Sabine Huynh est née en 1972 à Saigon et a grandi dans la banlieue lyonnaise. La vie l’a ensuite menée en Angleterre, aux États-Unis, au Canada et en Israël, où elle réside aujourd’hui. Après des études en littérature anglaise et américaine (Université Lumière Lyon 2), puis en sciences de l’éducation et F.L.E. (Université Lumière Lyon 2 et Université de Cambridge), suivies d’un doctorat en linguistique (Université Hébraïque de Jérusalem) et d’un post-doctorat en sociolinguistique (Université d’Ottawa), et un certain nombre d’années dans l’enseignement (primaire, secondaire), ainsi qu’au sein d’Alliances françaises et centres culturels français, et à l’université (enseignement, recherche), elle se consacre désormais à l’écriture, à la collaboration avec des revues et des artistes, et à la traduction littéraire (de l’hébreu, l’anglais et l’italien). Quatre ouvrages qu’elle a traduits ont été publiés et d’autres traductions sont en chantier. Elle écrit principalement en français et en anglais et son travail a été publié en revues et en anthologies. Elle a initié et dirigé l’anthologie poétique d’expression française de voix féminines contemporaines pas d’ici, pas d’ailleurs (co-auteures : Andrée Lacelle, Angèle Paoli, Aurélie Tourniaire ; ouvrage paru en 2012 aux éditions Voix d’encre).
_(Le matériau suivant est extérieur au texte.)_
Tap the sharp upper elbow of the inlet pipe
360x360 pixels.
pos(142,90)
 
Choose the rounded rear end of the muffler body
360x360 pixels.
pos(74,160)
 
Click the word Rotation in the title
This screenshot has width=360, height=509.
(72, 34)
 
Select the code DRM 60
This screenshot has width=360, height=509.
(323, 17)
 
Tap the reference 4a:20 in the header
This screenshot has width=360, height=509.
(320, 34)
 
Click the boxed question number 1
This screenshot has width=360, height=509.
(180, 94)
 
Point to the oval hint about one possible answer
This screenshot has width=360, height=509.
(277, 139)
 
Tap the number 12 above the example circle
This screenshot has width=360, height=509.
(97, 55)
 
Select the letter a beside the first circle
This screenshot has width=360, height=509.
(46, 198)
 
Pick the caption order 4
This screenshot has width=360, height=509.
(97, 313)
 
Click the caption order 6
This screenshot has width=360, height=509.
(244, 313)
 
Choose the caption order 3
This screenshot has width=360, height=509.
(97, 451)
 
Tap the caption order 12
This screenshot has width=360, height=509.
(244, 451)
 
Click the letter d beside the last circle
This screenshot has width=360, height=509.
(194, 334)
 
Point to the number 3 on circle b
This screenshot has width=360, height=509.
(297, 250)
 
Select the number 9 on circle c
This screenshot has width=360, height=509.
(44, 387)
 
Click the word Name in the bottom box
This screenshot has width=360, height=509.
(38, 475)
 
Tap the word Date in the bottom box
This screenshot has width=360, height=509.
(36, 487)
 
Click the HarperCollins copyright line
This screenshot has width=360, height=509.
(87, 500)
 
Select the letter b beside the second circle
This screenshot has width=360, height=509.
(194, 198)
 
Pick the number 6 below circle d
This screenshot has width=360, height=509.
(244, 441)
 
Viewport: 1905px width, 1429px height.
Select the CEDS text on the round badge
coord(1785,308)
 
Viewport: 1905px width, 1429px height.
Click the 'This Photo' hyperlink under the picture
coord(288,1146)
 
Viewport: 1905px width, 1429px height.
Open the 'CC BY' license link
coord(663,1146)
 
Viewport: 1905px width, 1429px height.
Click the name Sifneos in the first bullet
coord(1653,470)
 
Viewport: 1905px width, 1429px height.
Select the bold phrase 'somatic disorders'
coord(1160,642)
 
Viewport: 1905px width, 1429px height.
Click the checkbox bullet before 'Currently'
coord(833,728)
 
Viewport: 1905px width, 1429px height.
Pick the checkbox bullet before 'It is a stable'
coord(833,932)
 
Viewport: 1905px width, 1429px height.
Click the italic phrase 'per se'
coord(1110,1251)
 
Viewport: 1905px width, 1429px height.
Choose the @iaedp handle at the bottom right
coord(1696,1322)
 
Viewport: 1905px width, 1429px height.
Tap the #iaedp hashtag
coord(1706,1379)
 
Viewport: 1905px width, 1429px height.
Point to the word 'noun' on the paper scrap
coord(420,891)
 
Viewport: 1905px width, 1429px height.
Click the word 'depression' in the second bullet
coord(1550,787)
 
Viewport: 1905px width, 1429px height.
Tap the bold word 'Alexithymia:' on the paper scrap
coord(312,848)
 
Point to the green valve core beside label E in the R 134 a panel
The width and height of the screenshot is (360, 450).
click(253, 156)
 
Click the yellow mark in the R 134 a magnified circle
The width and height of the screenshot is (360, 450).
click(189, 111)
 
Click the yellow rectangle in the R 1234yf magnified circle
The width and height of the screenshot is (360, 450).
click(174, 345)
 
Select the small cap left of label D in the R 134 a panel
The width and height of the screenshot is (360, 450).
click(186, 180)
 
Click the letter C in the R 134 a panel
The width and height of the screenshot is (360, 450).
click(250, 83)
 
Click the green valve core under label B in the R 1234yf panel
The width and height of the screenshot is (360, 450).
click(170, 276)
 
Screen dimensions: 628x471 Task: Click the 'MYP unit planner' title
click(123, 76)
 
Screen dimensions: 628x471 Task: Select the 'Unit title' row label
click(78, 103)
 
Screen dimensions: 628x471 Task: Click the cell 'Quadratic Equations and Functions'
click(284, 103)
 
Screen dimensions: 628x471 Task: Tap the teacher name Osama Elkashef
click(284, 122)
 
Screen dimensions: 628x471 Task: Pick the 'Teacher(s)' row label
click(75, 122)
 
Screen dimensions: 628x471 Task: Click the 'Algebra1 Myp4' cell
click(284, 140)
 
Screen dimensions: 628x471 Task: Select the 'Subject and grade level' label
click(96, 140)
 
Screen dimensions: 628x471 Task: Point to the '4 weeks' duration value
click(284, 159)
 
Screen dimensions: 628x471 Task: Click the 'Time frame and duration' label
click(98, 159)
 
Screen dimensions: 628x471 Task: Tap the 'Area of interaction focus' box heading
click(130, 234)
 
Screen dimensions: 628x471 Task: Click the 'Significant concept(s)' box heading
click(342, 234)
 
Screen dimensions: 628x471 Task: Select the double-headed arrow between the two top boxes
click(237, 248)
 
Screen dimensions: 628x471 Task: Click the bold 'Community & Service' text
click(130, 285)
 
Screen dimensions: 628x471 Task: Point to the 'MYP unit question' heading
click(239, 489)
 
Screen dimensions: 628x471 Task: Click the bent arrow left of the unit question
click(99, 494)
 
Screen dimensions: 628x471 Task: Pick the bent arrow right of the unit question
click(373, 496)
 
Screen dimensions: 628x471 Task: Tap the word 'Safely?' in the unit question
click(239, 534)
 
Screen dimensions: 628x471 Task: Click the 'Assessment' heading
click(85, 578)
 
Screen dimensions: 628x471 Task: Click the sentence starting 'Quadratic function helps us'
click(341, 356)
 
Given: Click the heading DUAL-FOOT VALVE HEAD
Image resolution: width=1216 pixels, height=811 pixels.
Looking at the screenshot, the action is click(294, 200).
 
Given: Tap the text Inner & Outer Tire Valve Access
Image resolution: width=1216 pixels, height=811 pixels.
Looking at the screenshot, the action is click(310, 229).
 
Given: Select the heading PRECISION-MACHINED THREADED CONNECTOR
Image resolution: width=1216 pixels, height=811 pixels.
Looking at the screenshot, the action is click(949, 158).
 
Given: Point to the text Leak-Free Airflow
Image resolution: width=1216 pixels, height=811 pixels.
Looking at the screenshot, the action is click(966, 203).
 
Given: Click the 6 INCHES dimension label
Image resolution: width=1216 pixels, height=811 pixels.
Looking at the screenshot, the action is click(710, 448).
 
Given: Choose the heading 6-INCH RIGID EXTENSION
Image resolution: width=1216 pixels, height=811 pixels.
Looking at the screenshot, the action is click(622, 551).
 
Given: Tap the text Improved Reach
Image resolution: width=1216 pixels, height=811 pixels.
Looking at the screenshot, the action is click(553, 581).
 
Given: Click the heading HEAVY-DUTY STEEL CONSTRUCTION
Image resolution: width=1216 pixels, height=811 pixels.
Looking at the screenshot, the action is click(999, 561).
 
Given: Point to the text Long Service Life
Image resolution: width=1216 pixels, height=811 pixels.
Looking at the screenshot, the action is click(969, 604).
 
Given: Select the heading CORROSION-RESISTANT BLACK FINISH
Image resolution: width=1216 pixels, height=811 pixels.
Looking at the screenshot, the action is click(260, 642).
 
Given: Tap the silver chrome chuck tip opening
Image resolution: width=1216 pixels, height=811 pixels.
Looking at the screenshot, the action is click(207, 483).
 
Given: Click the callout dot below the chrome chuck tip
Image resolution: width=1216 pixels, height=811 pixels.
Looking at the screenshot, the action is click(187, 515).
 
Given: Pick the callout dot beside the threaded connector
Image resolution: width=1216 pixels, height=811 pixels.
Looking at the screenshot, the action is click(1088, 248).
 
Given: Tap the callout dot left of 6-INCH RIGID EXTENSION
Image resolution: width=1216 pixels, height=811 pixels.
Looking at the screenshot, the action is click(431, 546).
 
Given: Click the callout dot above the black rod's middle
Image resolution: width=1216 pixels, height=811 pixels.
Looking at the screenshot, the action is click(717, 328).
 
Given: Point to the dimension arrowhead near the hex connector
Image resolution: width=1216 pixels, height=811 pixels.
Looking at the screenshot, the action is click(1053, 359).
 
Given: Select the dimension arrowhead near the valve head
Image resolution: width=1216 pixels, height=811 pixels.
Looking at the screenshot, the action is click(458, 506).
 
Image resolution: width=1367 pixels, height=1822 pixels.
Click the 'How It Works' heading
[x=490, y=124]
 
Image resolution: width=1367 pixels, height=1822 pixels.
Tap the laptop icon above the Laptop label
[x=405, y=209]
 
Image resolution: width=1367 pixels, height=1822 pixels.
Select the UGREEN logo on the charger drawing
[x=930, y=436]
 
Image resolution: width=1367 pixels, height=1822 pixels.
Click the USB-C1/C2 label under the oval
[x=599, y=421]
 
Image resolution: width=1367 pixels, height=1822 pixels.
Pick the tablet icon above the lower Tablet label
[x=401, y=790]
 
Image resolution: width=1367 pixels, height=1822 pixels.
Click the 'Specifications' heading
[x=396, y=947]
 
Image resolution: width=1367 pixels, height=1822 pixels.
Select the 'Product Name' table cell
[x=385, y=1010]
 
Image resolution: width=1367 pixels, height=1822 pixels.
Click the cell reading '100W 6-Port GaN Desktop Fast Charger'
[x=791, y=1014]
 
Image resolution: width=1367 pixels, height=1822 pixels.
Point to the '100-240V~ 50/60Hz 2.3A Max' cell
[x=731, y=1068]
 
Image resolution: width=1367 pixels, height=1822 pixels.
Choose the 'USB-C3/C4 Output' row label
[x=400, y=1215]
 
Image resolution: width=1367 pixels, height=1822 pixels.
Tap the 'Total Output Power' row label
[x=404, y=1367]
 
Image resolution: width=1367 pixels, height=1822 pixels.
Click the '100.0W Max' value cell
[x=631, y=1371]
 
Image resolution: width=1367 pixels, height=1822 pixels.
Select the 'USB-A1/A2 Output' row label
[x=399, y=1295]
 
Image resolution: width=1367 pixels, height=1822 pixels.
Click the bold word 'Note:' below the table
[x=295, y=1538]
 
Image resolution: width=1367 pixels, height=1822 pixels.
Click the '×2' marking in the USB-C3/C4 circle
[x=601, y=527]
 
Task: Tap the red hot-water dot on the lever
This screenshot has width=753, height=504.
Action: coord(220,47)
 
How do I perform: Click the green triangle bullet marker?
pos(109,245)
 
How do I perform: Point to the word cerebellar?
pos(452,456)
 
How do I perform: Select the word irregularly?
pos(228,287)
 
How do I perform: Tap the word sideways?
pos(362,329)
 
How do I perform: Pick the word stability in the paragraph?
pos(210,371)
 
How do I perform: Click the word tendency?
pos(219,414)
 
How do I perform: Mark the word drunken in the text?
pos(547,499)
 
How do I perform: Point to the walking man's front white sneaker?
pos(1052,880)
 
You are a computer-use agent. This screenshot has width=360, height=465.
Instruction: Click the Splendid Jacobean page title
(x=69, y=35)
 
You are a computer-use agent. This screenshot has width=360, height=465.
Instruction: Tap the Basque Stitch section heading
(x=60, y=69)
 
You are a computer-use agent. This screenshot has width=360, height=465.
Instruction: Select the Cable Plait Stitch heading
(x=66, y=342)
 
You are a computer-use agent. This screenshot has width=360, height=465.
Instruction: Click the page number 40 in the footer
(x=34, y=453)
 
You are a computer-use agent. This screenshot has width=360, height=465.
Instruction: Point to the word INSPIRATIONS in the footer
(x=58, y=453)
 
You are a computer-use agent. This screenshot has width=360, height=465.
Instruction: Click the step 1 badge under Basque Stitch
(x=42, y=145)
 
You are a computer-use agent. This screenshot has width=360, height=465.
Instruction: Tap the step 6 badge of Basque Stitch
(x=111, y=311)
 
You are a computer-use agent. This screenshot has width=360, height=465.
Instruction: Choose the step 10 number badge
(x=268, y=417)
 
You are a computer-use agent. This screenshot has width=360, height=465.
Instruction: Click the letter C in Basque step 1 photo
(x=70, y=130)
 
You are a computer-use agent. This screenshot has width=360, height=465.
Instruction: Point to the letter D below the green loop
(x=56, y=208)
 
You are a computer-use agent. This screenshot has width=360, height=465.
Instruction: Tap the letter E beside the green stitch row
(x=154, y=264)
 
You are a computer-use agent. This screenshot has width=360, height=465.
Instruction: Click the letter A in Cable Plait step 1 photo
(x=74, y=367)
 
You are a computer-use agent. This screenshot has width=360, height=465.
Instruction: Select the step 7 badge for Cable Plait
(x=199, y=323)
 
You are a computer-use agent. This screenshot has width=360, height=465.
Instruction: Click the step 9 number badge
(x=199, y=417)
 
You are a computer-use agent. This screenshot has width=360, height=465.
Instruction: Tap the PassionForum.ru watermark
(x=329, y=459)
Ouvrages (parus et à paraître) :

La Migration des papillons (poèmes, avec Roselyne Sibille, éditions La Porte, mars 2013)

La Mer et l’enfant (roman, Galaade Éditions, mai 2013)

En taxi dans Jérusalem (prose, avec des photographies d’Anne Collongues, éditions publie.net, juillet 2013)

Les Colibris à reculons (poèmes, avec des craies noires de Christine Delbecq, éditions Voix d’encre, septembre 2013)

Tu amarres les vagues (poèmes, avec des photographies de Louise Imagine, éditions publie.net, 2014)

Tel Aviv / ville infirme / corps infini (poèmes, avec des peintures d’André Jolivet, éditions Voltije, 2014)

« À l’origine de nos cris, une absence de concordance », in Au rendez-vous des amis, vol. 2 (poème en prose, éditions Rafael de Surtis, ouvrage collectif, 2014)

« Onze extraits du journal de X. (entrées hasardeuses dans ses paysages) », in Récits des paysages (prose, d’après les Paysages de Jeremy Liron, éditions Nuit Myrtide, ouvrage collectif, 2014)

 

On peut la retrouver sur son site, presque dire, et sur Twitter.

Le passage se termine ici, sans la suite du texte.